Joseph and the team at the salon helped out a lot of their elderly clients during lockdown.

“I am dying to offer the older ladies a minced pie and a cup of tea in the salon at Christmas because we would always have done that. We always had the bit of craic. You can’t do that anymore. The banter is gone.”

In recent years, Joseph has spent a day every Christmas cutting the hair of the homeless.

He has seen people get visibly upset during the cutting process. Many times they are living a life devoid of touch.
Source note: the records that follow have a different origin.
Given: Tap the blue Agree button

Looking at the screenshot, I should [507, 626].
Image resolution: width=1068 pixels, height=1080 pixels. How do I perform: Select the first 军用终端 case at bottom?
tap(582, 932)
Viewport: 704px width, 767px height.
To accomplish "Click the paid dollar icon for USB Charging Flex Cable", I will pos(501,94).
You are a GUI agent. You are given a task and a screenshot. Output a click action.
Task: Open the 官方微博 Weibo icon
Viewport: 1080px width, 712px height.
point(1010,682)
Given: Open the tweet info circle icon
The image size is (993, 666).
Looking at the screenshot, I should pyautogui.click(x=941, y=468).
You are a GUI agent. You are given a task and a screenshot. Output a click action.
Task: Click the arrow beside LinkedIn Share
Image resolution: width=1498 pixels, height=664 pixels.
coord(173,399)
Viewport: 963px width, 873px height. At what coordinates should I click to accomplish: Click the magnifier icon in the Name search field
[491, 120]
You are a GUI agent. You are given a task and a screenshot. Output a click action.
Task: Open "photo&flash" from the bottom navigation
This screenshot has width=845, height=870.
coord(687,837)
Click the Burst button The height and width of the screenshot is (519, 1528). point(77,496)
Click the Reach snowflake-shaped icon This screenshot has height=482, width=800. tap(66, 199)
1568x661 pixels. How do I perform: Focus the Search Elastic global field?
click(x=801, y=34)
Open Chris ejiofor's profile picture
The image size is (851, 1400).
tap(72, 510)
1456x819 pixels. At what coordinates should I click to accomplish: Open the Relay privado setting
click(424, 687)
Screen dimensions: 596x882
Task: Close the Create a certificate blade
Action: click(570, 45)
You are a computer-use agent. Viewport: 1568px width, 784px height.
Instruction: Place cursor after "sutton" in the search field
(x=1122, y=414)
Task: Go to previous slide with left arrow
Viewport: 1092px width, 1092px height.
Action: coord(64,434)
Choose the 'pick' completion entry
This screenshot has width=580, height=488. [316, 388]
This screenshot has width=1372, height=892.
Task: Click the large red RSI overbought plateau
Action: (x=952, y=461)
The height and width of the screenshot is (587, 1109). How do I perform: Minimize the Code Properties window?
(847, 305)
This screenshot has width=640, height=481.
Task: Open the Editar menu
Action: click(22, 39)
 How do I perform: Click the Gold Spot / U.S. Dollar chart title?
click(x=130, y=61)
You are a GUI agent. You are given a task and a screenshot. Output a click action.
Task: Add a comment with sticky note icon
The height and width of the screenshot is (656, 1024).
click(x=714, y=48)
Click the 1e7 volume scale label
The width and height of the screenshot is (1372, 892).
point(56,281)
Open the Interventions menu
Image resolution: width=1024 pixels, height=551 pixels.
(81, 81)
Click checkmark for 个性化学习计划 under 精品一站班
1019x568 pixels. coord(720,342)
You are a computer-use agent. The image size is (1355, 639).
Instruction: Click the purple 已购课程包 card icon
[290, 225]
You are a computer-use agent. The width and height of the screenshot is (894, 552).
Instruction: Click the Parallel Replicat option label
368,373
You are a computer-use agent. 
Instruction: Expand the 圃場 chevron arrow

“I had an experience with a man last year where he got very emotional because he got his hair shampooed. It wasn’t the fact that he was getting his hair cut. It was the physical contact. He was saying, ‘I haven’t had this for so long.’ The warmth of the place and the girl washing his hair. I didn’t comprehend all that before.”

Byrne says ultimately in life, we all crave “a bit of TLC”.

“When you are doing hair it is therapeutic. I am chatting away. People often tell their story. I get lost with them. They get lost with me and we forget everything for 20 to 25 minutes. It is important for me that people feel safe.”